In the Weberian context, the theoretical definition of middle class is a stratum in a hierarchical society that is below the upper class but is slightly above the lower class. The middle class is a very broad term that involves culture along with social and political practices. The definition of middle class in a socioeconomic perspective can be regarded as an offshoot of modernity, where it talks of changing the pattern of pedagogy, reverting traditional trends and altering the mode of subsistence. The middle class is the most assertive hierarchy of any society, which runs from pillar to post to ensure its status and survival. It works on a short-term agenda with minimal calculated risks, and a clear vision and standard of life that it yearns for.

The transformation in the attitude of people started with those who strove to update themselves with the changing compulsions of the time. This nobility was the middle class of those times. The War of Independence 1857 was the aggravated sense of non-representation among the middle class of that time, and to avoid such a watershed again, the Raj decided to accommodate the middle class where the local bodies law was introduced in 1861. The construction of Hindu-Muslim identities in the Indian subcontinent owes itself to these processes; these identities were through the census, and later institutionalised. The 1909, 1919s reforms and Act of 1935 were, in fact, the acceptance and acknowledgment of the middle class. Most of the leadership from both the sides in the freedom movement was the representation of the middle class of that time.

In the post-independence phase, there was slow involvement of people in the political setup because the frame of rules was dominated by those who led the freedom movement. But in another way, that was the representation of the middle class, which later assumed the role of the political elite. In its early phase, the middle class in India was dependent more on the state, where the Nehruvian era was marked with the state’s interventionist policies vis-à-vis the economy. The growth of the middle class in the post-independence phase has strong linkages with the existing middle class through the colonially inherited elite and institutions. India’s policy of a uniform education caused a surge in employment opportunities and raised education at the local level. Thus, this was the state-dependent, emerging middle class. The system of licence-Raj, initiated by Indira Gandhi, made for participation of those people in the system who had direct stakes. The unionisation process commenced. The white-collar union is the best elucidation of the middle class’s political mobilisation.

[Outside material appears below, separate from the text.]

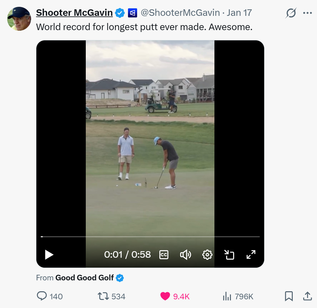Screen dimensions: 317x308
Task: Play the golf putt video
Action: (49, 255)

The economy of a country, if it races ahead and undermines political demands, will not let the system persist long, even if politics monopolises, brushing economics aside. The economic system and the political system must coincide with one another to run the system in balance. The political order within transitional countries is typified by expectations from government, and demands and agitation from the public as an aftermath to non-deliverance. The system that does not respond to the genuine concerns of the masses in the long run loses its worth and significance and turns irrelevant and inappropriate. In India, there is still acute poverty; the human development index is still power, and there is a significant difference between the haves and the have-nots. In India, almost 300 million people live in a miserable situation. The number of debt-ridden farmers who committed suicide is 250,000, and 800 million earn less than 20 rupees a day.

The access to modern means of communication, along with massive awareness, makes people cogitate whether democracy means deliverance or is it just holding of procedural ballots. Corruption is a shared paradox of the post-colonial state, and India is also facing the same predicament. Many embezzlements and scams have been reported in recent days, and corruption seems to be systematised. There are powerful individuals and groups who favour the status quo in India for their vested interests, like in many other countries where the state dominates over economics. The disparities among the masses propel them to assert themselves; the Jan Lokpal Bill in India has become a symbol of discontentment of the Indian middle class.

Democracy in India has its own issues and drawbacks; even if there is immense participation, voters have been commoditized, and everything comes under the capitalistic interests. Democracy has been inextricably linked with the free market, and those who are not members of this chain do not matter too much or have been extricated from the system.

The Indian political order is also facing many challenges. Most of the people who are not sponsored lose elections. The elite-dominated frame of rule has captured, rather tightly gripped, India, offering little to the middle class. On who gets the maximum share in power depends who dominates the system. It can be regarded as an elite-monopolised system. The dominance of a single party in a functional democracy is perplexing, and that is making Indian democracy a stagnant one. The incumbency factor is also playing its role. The hurdles in legislation, corruption at large and issues of non-governance are tarnishing the face of Congress, which might suffer a blow in the approaching elections.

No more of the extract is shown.